▸ **EXERCISE OBJECTIVE**: Write out the data below exactly, beginning with the first line and ending once the line that has "Viewport: 1364px width, 709px height." is written.

[Stored data]
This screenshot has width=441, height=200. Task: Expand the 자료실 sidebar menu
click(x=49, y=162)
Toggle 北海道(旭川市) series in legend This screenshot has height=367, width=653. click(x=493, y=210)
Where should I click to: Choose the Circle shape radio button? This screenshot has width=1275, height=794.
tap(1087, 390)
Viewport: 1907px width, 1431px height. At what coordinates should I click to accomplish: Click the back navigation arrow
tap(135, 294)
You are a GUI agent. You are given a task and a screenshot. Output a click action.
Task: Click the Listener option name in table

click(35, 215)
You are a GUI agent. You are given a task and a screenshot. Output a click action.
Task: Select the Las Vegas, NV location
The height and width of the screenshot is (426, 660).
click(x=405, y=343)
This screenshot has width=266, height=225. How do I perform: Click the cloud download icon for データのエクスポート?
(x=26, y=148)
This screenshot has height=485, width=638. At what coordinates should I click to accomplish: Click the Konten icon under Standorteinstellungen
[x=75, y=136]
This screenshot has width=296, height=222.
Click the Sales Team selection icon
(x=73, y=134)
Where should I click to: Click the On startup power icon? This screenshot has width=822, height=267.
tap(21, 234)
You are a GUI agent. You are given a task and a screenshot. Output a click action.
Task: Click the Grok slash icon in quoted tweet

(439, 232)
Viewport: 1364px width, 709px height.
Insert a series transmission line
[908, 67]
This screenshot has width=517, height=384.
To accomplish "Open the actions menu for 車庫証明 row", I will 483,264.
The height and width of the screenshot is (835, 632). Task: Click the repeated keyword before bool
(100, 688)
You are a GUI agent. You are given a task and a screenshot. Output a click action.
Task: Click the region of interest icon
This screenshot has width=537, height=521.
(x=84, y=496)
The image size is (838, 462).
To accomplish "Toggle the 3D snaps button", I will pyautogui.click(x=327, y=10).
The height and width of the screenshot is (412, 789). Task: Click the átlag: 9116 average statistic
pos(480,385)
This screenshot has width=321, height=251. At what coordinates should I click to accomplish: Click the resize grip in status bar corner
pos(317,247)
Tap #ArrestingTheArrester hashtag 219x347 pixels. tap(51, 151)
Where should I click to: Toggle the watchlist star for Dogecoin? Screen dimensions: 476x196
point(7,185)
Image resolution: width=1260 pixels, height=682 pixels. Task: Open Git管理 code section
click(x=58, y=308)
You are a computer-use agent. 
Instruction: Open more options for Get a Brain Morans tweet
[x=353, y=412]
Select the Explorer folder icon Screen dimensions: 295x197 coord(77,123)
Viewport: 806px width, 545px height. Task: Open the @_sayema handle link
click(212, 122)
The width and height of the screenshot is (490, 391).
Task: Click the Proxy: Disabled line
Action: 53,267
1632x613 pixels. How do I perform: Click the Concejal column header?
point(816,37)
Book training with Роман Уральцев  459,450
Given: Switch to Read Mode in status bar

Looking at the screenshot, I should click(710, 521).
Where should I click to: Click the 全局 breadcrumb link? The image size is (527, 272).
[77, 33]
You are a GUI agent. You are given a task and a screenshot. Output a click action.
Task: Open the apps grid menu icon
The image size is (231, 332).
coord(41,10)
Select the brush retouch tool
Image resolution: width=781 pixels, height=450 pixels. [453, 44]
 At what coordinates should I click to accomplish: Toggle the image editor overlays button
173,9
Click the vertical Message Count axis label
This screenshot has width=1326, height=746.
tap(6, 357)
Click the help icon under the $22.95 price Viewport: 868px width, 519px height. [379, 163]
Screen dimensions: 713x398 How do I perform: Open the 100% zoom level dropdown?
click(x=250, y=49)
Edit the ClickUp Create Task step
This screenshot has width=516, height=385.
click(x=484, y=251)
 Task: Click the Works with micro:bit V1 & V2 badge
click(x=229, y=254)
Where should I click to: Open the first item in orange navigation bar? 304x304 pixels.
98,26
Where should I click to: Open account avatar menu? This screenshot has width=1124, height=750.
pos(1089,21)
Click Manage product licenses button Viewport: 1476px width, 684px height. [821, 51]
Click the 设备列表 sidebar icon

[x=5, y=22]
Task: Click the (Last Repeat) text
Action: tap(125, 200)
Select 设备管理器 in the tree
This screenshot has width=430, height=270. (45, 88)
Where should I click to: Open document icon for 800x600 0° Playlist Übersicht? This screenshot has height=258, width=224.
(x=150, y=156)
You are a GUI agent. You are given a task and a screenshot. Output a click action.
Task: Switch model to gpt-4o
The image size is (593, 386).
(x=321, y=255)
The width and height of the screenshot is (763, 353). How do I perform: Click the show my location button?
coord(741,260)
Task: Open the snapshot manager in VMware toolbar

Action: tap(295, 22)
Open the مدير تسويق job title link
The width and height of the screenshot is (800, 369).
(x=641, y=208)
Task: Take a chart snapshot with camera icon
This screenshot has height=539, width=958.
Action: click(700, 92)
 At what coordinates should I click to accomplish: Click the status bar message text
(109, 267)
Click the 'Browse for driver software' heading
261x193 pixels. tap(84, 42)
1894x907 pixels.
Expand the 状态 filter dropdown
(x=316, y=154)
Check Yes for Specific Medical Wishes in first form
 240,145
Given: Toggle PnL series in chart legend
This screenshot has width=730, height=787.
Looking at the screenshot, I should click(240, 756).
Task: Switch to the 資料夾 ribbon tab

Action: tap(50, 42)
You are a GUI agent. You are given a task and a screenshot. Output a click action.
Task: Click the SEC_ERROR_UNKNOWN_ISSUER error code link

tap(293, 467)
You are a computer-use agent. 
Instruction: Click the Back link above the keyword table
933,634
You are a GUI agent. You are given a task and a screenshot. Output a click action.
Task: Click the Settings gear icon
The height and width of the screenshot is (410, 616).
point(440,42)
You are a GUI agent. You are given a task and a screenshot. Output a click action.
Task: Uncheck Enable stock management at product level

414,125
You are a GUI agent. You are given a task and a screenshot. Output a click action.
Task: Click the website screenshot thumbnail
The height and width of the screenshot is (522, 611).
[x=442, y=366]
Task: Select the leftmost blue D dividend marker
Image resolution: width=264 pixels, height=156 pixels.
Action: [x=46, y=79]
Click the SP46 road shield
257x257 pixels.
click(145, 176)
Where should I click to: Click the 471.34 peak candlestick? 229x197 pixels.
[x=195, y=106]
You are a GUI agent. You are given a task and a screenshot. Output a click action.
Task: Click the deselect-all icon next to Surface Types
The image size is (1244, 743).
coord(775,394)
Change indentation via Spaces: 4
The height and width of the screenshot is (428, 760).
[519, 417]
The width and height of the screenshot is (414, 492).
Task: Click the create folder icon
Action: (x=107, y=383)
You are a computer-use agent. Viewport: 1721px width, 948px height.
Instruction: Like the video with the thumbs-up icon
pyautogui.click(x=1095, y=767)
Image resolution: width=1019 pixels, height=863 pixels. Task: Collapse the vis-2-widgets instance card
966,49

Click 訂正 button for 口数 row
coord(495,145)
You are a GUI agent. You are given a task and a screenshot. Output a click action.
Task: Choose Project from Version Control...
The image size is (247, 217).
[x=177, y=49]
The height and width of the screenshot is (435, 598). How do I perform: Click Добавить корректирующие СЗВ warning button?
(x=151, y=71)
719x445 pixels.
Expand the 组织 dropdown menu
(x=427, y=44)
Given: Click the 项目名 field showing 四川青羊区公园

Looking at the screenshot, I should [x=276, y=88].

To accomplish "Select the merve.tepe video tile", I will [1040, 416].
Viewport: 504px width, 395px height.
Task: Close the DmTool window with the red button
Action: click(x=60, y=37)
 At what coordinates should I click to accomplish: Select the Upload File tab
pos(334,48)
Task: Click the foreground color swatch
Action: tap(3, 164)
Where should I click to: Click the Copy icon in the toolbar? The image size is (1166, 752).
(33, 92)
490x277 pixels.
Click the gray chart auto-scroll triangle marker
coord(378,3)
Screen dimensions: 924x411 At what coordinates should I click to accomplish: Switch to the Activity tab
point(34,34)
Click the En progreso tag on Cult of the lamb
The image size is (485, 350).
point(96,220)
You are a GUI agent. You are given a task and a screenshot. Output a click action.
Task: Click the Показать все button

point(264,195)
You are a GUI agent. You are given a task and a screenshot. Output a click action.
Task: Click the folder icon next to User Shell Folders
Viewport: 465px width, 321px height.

▸ **ANSWER SPACE**:
This screenshot has width=441, height=200. Task: Expand the 자료실 sidebar menu
click(x=49, y=162)
Toggle 北海道(旭川市) series in legend This screenshot has height=367, width=653. click(x=493, y=210)
Where should I click to: Choose the Circle shape radio button? This screenshot has width=1275, height=794.
tap(1087, 390)
Viewport: 1907px width, 1431px height. At what coordinates should I click to accomplish: Click the back navigation arrow
tap(135, 294)
You are a GUI agent. You are given a task and a screenshot. Output a click action.
Task: Click the Listener option name in table

click(35, 215)
You are a GUI agent. You are given a task and a screenshot. Output a click action.
Task: Select the Las Vegas, NV location
The height and width of the screenshot is (426, 660).
click(x=405, y=343)
This screenshot has width=266, height=225. How do I perform: Click the cloud download icon for データのエクスポート?
(x=26, y=148)
This screenshot has height=485, width=638. At what coordinates should I click to accomplish: Click the Konten icon under Standorteinstellungen
[x=75, y=136]
This screenshot has width=296, height=222.
Click the Sales Team selection icon
(x=73, y=134)
Where should I click to: Click the On startup power icon? This screenshot has width=822, height=267.
tap(21, 234)
You are a GUI agent. You are given a task and a screenshot. Output a click action.
Task: Click the Grok slash icon in quoted tweet

(439, 232)
Viewport: 1364px width, 709px height.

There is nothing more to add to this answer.